- _Passage shown_:
Young Bettors Likely to Be Crypto, Stock Speculators, Too, Says TransUnion
Posted on: September 24, 2025, 01:40h.
Last updated on: September 24, 2025, 02:05h.
- Gen Z and millennial bettors are more likely to have crypto trading apps
- Many bettors are looking for “big payoffs” in the stock market, too
- Younger bettors increasingly embrace online sports wagering, are tepid on casino visits
Gen Z and millennials are driving growth in online sports betting as the two demographics display a flair for risk in pursuit of boosting their personal financial circumstances.

TransUnion’s latest US Betting Report says that devoted millennial and Gen Z sports bettors, or those spending at least $50 per month on wagering, are usually urban dwellers. In the case of the older demographic, they own homes and have at least one child, while the Gen Z cohort is mostly childless renters. The survey also confirms that younger sports bettors are likely to embrace other forms of speculation, including investing in cryptocurrency.
Analysis revealed these segments also had higher proportions of consumers who use cryptocurrency apps compared to the rest of the population,” observes TransUnion. “It’s likely in addition to mobile betting, these consumers also participate in trading or other forms of entertainment via cryptocurrency apps.”
The research suggests that other traits held by younger sports bettors include a willingness to speculate in stocks, proclivities for making impulse purchases, and taking vacations that involve some level of physical adventure.
Operators Too Dependent on Young Bettors?
Since the Supreme Court ruling on the Professional and Amateur Sports Protection Act (PASPA) was handed down in 2018, the core customer for sportsbook operators has skewed younger and male, but when it comes to age, gaming companies may want to reduce reliance on youthful customers.
While some studies suggest online sports betting isn’t a direct contributor to financial duress, it’s clear millennials and Gen Z are dealing with rising debt burdens. TransUnion points out that since the start of 2023, millennial and Gen Z debt has increased by 10% and 22%, respectively, while Gen X has seen its liabilities rise by just 1%. A potential headwind for gaming companies is the amount younger bettors are doling out every month to service debt.

- _Information given_:
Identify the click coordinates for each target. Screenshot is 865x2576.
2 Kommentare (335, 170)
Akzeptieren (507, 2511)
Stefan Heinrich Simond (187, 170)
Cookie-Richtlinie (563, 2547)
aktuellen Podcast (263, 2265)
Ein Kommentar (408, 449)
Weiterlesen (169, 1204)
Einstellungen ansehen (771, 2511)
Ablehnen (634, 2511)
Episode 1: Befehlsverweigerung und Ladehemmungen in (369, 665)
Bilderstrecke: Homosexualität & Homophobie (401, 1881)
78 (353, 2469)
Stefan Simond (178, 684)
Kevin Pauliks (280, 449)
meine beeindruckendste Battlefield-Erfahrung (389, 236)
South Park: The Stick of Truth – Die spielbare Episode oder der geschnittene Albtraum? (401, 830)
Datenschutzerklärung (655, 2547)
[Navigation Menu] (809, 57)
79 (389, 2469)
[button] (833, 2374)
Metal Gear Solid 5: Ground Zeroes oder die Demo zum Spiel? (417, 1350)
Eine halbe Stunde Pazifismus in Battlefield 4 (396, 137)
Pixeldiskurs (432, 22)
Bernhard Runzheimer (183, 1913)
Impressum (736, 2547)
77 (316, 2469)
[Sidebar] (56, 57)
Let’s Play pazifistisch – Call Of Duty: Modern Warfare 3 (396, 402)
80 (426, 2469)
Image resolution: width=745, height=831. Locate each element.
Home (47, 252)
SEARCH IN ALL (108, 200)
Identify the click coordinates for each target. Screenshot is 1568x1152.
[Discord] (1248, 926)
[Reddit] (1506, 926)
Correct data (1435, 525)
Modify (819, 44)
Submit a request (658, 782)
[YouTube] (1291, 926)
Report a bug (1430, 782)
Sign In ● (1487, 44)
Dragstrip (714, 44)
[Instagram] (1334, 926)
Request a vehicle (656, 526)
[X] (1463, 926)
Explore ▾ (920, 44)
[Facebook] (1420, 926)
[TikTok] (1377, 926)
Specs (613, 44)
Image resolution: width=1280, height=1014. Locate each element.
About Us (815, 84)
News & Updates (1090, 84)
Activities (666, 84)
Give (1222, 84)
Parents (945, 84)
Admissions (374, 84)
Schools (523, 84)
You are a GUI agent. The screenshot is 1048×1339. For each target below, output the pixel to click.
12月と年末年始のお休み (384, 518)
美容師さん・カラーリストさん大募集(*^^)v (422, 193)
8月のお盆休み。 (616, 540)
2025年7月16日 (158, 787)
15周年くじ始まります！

- _What is needed_:
Pick up the article on TransUnion's findings about young bettors where it stops, and write the next few paragraphs.

- _Answer_:
“The total monthly debt payment for consumers was up 27% and 20% among Gen Z and Millennial consumers, respectively,” according to TransUnion.
The research firm speculates that as younger folks rein in discretionary spending in an effort to reduce debt, there could be adverse effects to “betting participation rates over time as these consumers reduce their discretionary spending to meet growing debt obligations.”
Macro Environment Could Pinch Young Bettors
As it relates to Gen Z and millennial bettors, operators ought to be cognizant of some other economic developments that could highlight risks in depending on these demographics to drive earnings and revenue growth.
TransUnion points out that the federal government has reinstated student loan payments, and borrowers who don’t comply will be reported to credit bureaus, meaning their scores will decline, making it difficult for them to access credit.
A TransUnion analysis of student loan borrowers in February 2025 found 40% had no record of payment in 90+ days. As those payment delinquencies are reported to credit bureaus, credit scores will go down, making it more difficult for those consumers to access additional credit to weather sudden financial shocks,” according to the study.
The survey also says volatile US trade policy could weigh on consumer sentiment, potentially compelling some bettors to rein in related spending. Likewise, reduced promotional spending could be an issue to monitor because some younger bettors, including college kids, are dependent on “free” cash to support their wagering habits, as they have no income or have only recently entered the workforce.